A new study from the American Council for Capital Formation (ACCF) is calling for the Department of Energy (DOE) and Federal Energy Regulatory Commission (FERC) to speed up the permitting process to authorize natural gas exports. An even better solution is for Congress to remove the DOE’s authority for authorizing natural gas export permits and allow the states to control the environmental review and permitting process for natural gas export facilities.
Allowing for increased natural gas exports would be a huge boon for the American economy as it would expand U.S. market opportunities. According to the analysis from ACCF, expanded natural gas exports would, in the time frame 2016–2035:
- Increase employment by between 73,100 and 452,300 jobs;
- Increase manufacturing job growth by between 7,800 and 76,800; and
- Grow U.S. gross domestic product by $15.6 billion to $73.6 billion per year on average.
The study also includes increased employment for the refining, petrochemicals, and chemicals job sector and projects natural gas price increases of only about $0.32 to $1.02 per million British Thermal Units on average. This is important because one of the special interest groups raising concerns about increased natural gas exports is chemical companies for fear that it will raise their costs.
Natural gas exports would raise domestic energy prices, although as projected by the ACCF study and other studies, that price increase would be small because the natural gas shipped overseas represents a relatively small share of the pie. Further, those higher prices would act as incentives for more exploration and production, offsetting some of the price increase or even keeping prices as low as they are now, since the gas is still profitable to produce at a low price in some regions of the country.
Providing other countries with cheaper energy would not only lower the prices of products that the U.S. imports (because foreign businesses could make the products more cheaply); it would also promote economic development in those countries, encouraging them to import more American goods.

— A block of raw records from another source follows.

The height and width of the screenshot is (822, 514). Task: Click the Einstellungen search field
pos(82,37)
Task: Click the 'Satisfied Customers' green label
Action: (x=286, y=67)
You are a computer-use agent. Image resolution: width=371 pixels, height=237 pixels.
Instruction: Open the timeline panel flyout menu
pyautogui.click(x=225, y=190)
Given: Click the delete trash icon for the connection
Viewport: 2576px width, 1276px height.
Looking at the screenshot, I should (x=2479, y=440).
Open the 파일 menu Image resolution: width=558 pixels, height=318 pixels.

Even the sectors allegedly hurt by exports would experience net gains from more natural gas exports.
To export natural gas, a company must go through an environmental review and permitting process from the FERC but also obtain approval from the DOE. A facility is automatically authorized if the recipient nation has a free trade agreement (FTA) with the U.S. If the importing country does not have an FTA, the DOE must then publish the notice in the Federal Register for a comment period and ultimately determine if exporting from the facility is in the public’s interest. So far, the DOE has approved two of 20 applications to export natural gas to non-FTA countries.
As demonstrated by the ACCF study as well as a DOE-commissioned study, it is clear that exporting natural gas provides overwhelmingly positive net economic benefits and would provide much-needed jobs.
What isn’t clear is why the DOE is involved in the process at all. Natural gas should be treated as any other good traded around the world. Congress should remove the DOE from the export-permitting process and lift restrictions on natural-gas-recipient countries.